PROBLEM DETAILS: In the post about the Disrupt You master class, reproduce word for word the passage from "Disrupt You –" up to and including "to that workshop.".

SOURCE PASSAGE:
BEGIN
Disrupt You – MasterClass

Last week, I had the awesome experience of working with Lisa Messenger & her team at Collective Hub to deliver a Master Class titled: Disrupt You. In today’s post, I will go through the overview to that workshop.

An abridged version of the slides can also be found at https://marktruelson.com/stories/slides/

Our world is really, really changing. Faster, than you could possibly imagine. And what is happening is that business is changing faster than Darwinian rates. Meaning that most humans are not keeping up. So it is harder for businesses to keep up. Businesses that are purpose driven, who build creative confidence will be the ones that not only survive but thrive in the new age.

Remember when it was instilled into our culture that we would all have jobs for life. Go to Uni. Climb up the ranks. “Work hard and you will get that gold watch”. That utmost security of a good job. Well today, the number 1 selling watch does not even work for 24 hours. You have to plug it in. Fundamental change. So we are looking at things differently. Staying at a company for 40 years doesn’t really exist anymore. Your biggest companies are the ones that change the quickest and then they disappear. So we used to say that security, robs ambition. Today it is the illusion of security that is robbing ambition.
END
Data pulled from a collection:
BEGIN
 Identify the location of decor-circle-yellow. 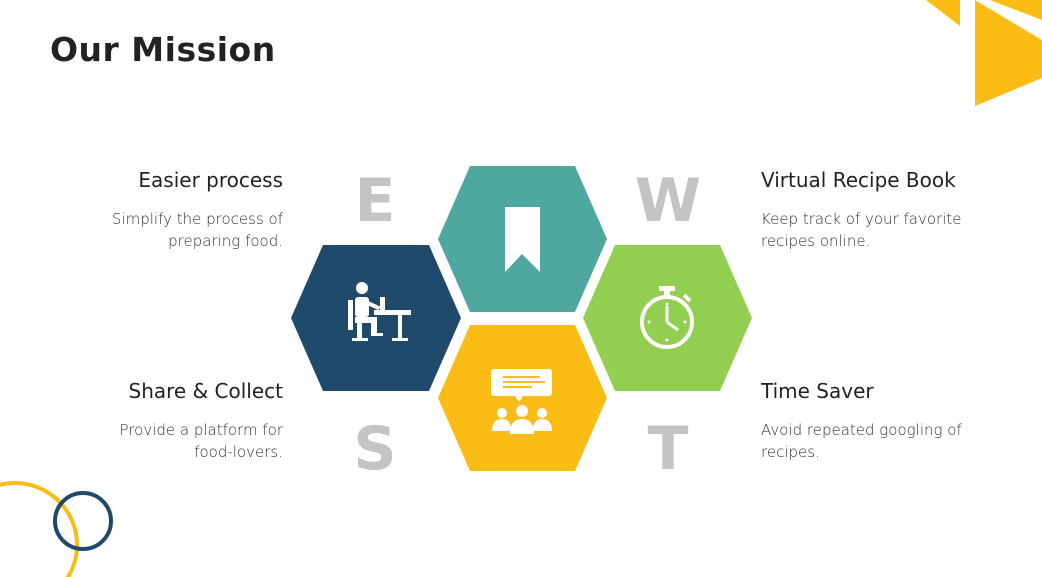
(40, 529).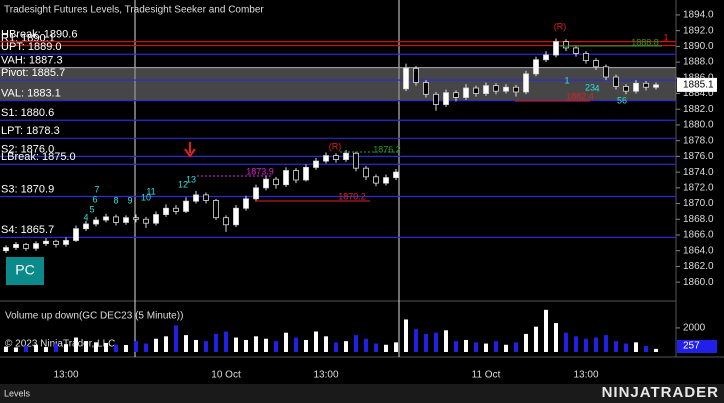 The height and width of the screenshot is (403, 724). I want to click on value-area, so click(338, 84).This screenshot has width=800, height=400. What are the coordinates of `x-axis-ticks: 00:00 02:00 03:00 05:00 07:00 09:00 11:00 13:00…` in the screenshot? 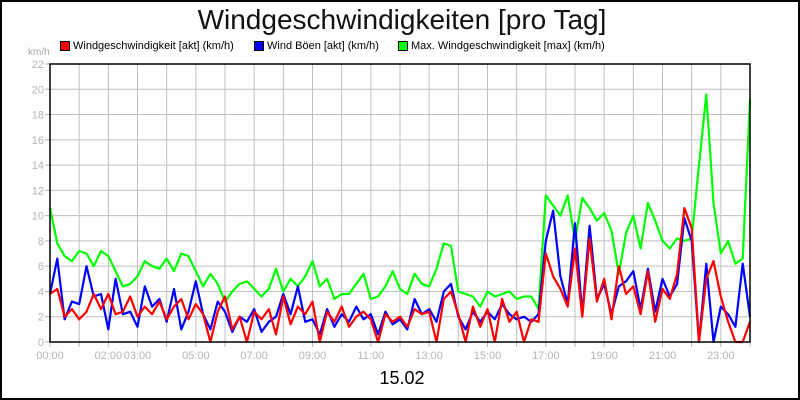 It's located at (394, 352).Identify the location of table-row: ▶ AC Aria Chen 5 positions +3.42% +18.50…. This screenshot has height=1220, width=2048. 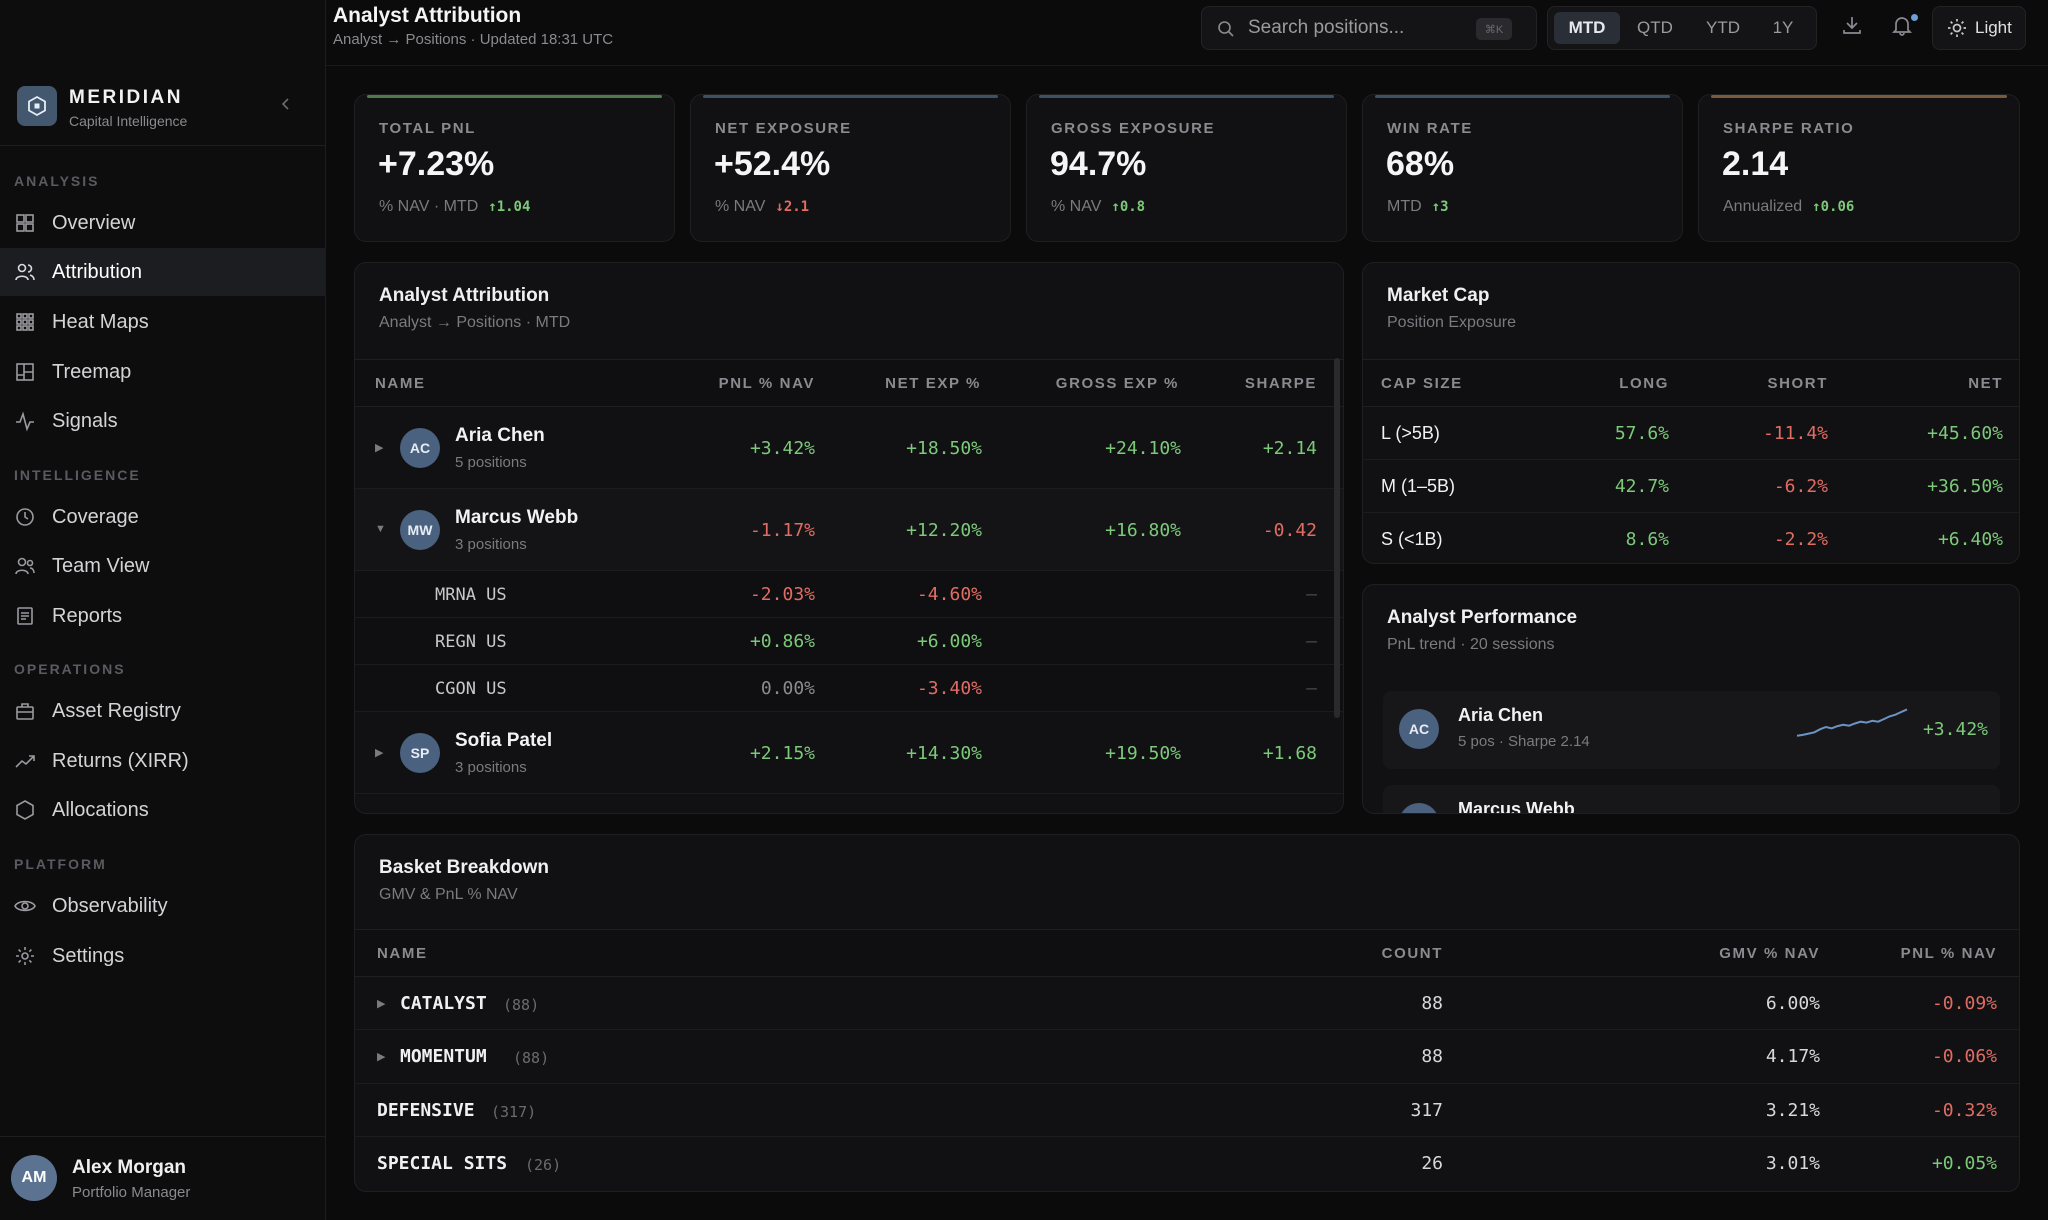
END
TASK SOLUTION:
Disrupt You – MasterClass

Last week, I had the awesome experience of working with Lisa Messenger & her team at Collective Hub to deliver a Master Class titled: Disrupt You. In today’s post, I will go through the overview to that workshop.